Norgen Total RNA isolation kit was used for RNA extraction. RNA was quantified using NanoDrop Spectrophotometer ND-1000 (Thermoscientific, Wilmington, DE, USA). Using 1 μg RNA, complementary DNA was synthesized using qScript cDNA Super Mix (Quanta Biosciences, Beverly, MA, USA) and a C1000 Thermo Cycler (Bio-Rad, Mississauga, ON, Canada) with the following cycle parameters: 4 min at 25 °C, 30 min at 42 °C, 5 min at 85 °C, hold at 4 °C. qRT-PCR was performed using Perfecta SybrGreen (Quanta Biosciences) and an 4CFX96 instrument (Bio-Rad) as described previously.55 Gene expression was quantified by using CFX Manager 3.0 (Bio Rad) software and expression levels were normalized to GAPDH/Actin expression. Primers are listed in Supplementary Table 1.

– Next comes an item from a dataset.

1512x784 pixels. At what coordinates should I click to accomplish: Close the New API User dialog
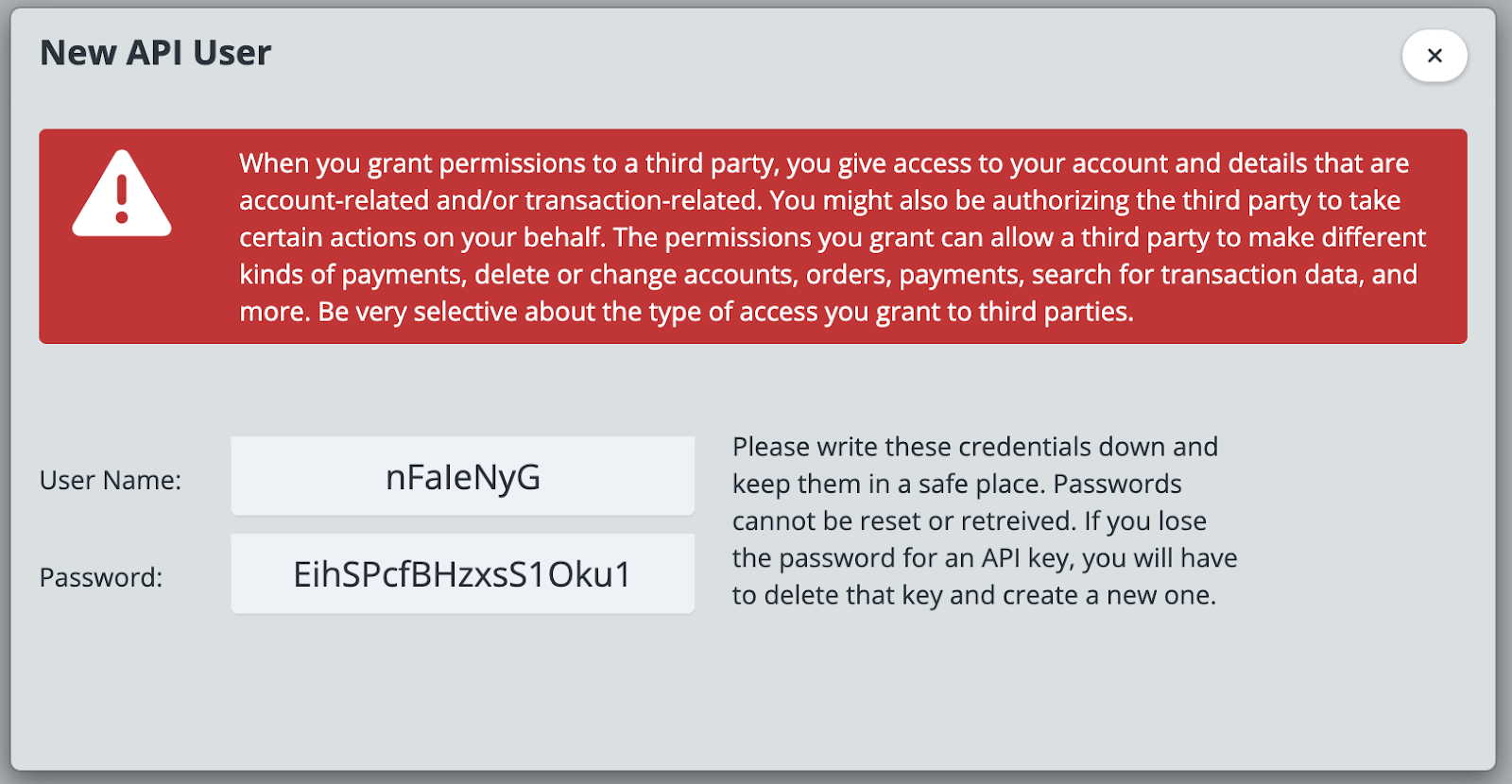[1434, 56]
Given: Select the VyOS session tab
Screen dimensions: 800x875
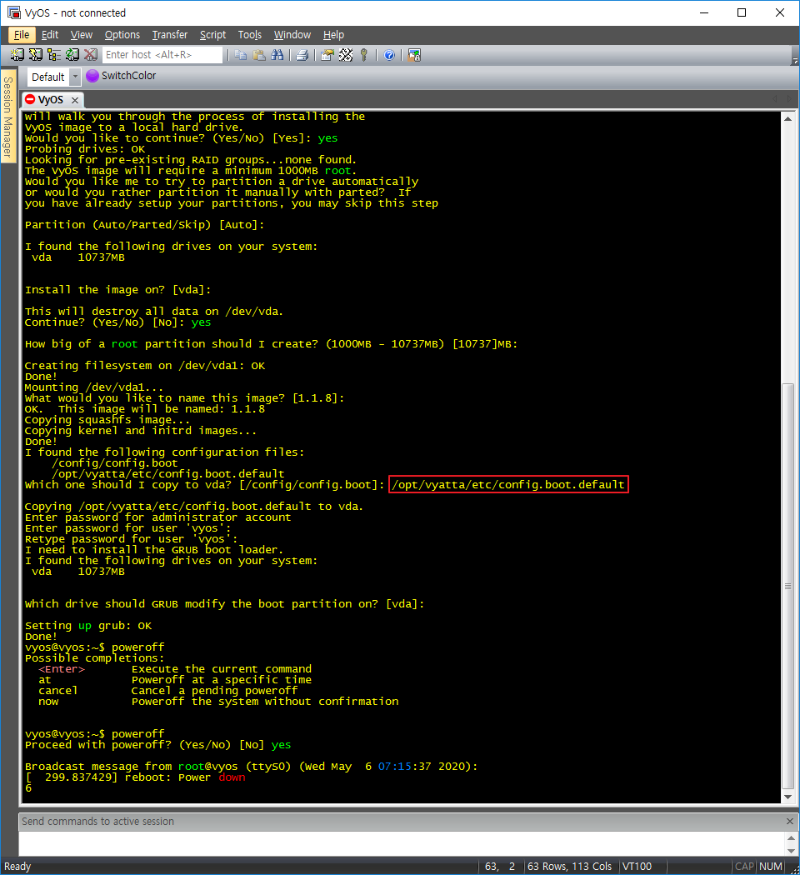Looking at the screenshot, I should (50, 100).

Screening of MBSCs with STAT3 inhibitors

Dr Patrick Gunning provided a library of proprietary direct-binding STAT3 inhibitors. Cell proliferation in MBSCs (grown in DMEM supplemented with 20% fetal bovine serum) was determined by plotting percentage cell viability versus log dilutions of the inhibitors, giving IC50. To assess tumor inhibition in mice, compound PG-S3-002 was chosen for ex vivo treatment and modification of compound PG-S3-002 resulted in synthesis of compound PG-S3-009, which has increased bioavailability and was used for in vivo treatment. See Supplementary Figure 8 for details about PG-S3-009.

In vivo intracranial injections of MB stem cells and H&E staining of xenograft tumors

The McMaster University Animal Research Ethics Board (AREB) approved all experimental procedures and intracranial injections were performed as described previously.13 Briefly, live cells (numbers mentioned in figure legends) re-suspended in 10 μl of phosphate-buffered saline were injected into the frontal lobe of NOD-SCID mice (both males and females of 8-10 weeks of age). Mice injected with CD133 sorted cells (positive or negative) were killed when the CD133-positive group reached end point. Treated mice (with either shSTAT3 or ex vivo STAT3 inhibitor or in vivo STAT3 inhibitor) were killed when control Group/untreated mice reached end point as shown by signs of illness, for tumor size quantification. Mice were randomized into control or treatment groups. Group allocation was not blinded. For survival studies, treated or control mice were killed when they reached end point. The treatment did not induce adverse weight loss that would be contraindicated by our animal utilization protocol (AUP) endpoints policy.

Mouse brains were harvested, formalin-fixed and thereafter brain sections were paraffin-embedded and also stained for hematoxylin and eosin (Cell Signaling). Aperio Slide Scanner (Leica Biosystems, Concord, ON, Canada) was used to scan images and images were analyzed using ImageScope v11.1.2.760 software (Aperio, Concord, ON, Canada). Survival curves were plotted using Graphpad Prism 5 (SanDiego, CA, USA).

Statistical analysis

Technical/experimental replicates from at least three samples were compiled for each experiment, unless otherwise stated in figure legends. Respective data represent mean±s.d. with n values listed in figure legends. Student’s t-test analyses and two-way analysis of variance were performed using GraphPad Prism 5. P<0.05 was considered significant. For in silico analyses, statistical tests were complied and completed in R.